Hafta içerisinde babamın dükkânında çalıştığımız ve elde ettiğimiz harçlıkla Kapsin saçma ve barut almışız, biraz da eskimiş kumaş parçası, özellikle beyaz atlet çok iyi olur, fıskı olarak onu kullanırdık.
*
Gittiğimiz yerdeki köylü çocukları ve yayla hayatı yaşayan çocuklar, genelde şehre inme fırsatı bulamadıkları için, bizden istediklerini bir hafta öncesinden bize yazdırırlar biz de onları satın alıp götürürüz.
Kuş lastiği şimdilerde sapan dedikleri Maraş’ta cücük lastiği denilen aletin aksesuarlarını alırız kayış sırım ve lastik…
Çatal en güzel zeytin ağacı kesme ve dut ağacından olur onu zaten köyde bulmak mümkün, bir hafta çalıştığımız ve elde ettiğimiz paranın tamamına cephane alır gideriz.
O yaşlarda Kızılderililerin kullandığı bu tüfeği annemiz babamız bize nasıl güvenip verirdi bilmiyorum.
Sabah namazından sonra yola çıkan kamyon saat 9:30 gibi bon durak Gozludere’de olur, kamyonun sesi 3 km’den duyulur, her bir durakta özel bir korna çalar yolcularını bekleyenler yollara inerler, ekmek bekleyenler, sipariş verenler, kamyon durunca hızlı bir şekilde şoför yardımcısı araçtan atlayarak yol kenarındaki en büyük taşı tekerin altına koyar, tehlikeli bir şekilde kamyon durur ve eşyalar yavaş yavaş indirilmeye başlar.
Zembil, çuval, haral, üzüm kesmek, kayısı toplamak, erik toplamak, ceviz toplamak için lazım olan tüm aksesuarlar araçtan indirilir.

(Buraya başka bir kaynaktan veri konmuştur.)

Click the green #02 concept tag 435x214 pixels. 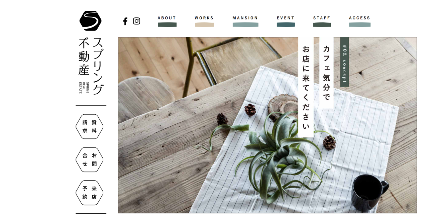pyautogui.click(x=344, y=62)
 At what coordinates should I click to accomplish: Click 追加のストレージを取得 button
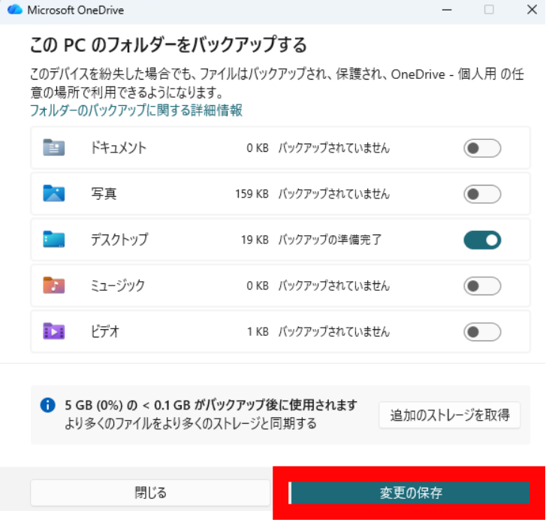pyautogui.click(x=450, y=415)
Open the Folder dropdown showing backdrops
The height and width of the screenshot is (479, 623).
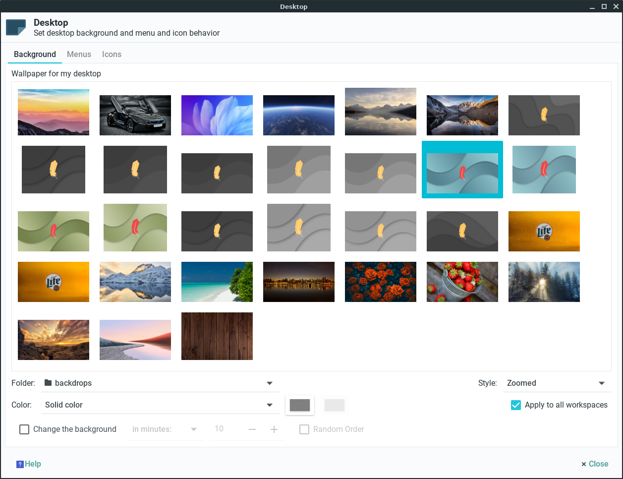pos(159,383)
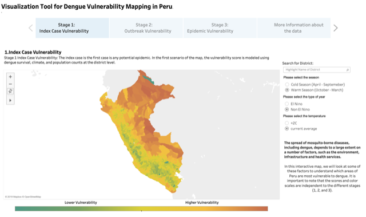Screen dimensions: 366x217
Task: Focus the Highlight Name of District field
Action: click(x=316, y=70)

Yorgan ve yastıkların sarılı olduğu dışı halı kilim ile sarılmış dört tarafı iple bağlanmış yüklere tembelit nedir, yumuşak olur üzerine oturması güzel olur, yolcular için koltuk bir başkasının eşyası olsa da hiç kimse bir şey demez.
*
Şehirden geliyorsun cebinde muhakkak köyde olmayan ancak şehirde olan bazı şeyleri hediye olarak getirirsen hatırı sayılır bir dahaki sefere yolun gözlenir
Çay, şeker, çakmak, gaz, duz, cücük lastiği, barut, saçma ve goz gavlatmak için Hartlap bıçağı, birkaç tane şemsiye, çikolata, bir kutu gofret, bir kutu bisküvi…
Sıra bahçeleri sulamaya, hasatı gelen meyveleri toplamaya, odun kesmeye başlar, kamyonda nice yapılacak en keyifli şey çalı çöpleri toplayarak, ateş yakmak közde çay ve çorba pişirmek kahvaltı yapmak…
Çocuklar ev işlerinde bağ bahçe işlerinde anne babalarına yardım ederler sebze-meyve toplarlar…
*
O zamanlar ceviz kavlatma makinası yok elimizde meşhur Hartlap bıçağı ile cevizleri kavratıp dama serer kuruturduk.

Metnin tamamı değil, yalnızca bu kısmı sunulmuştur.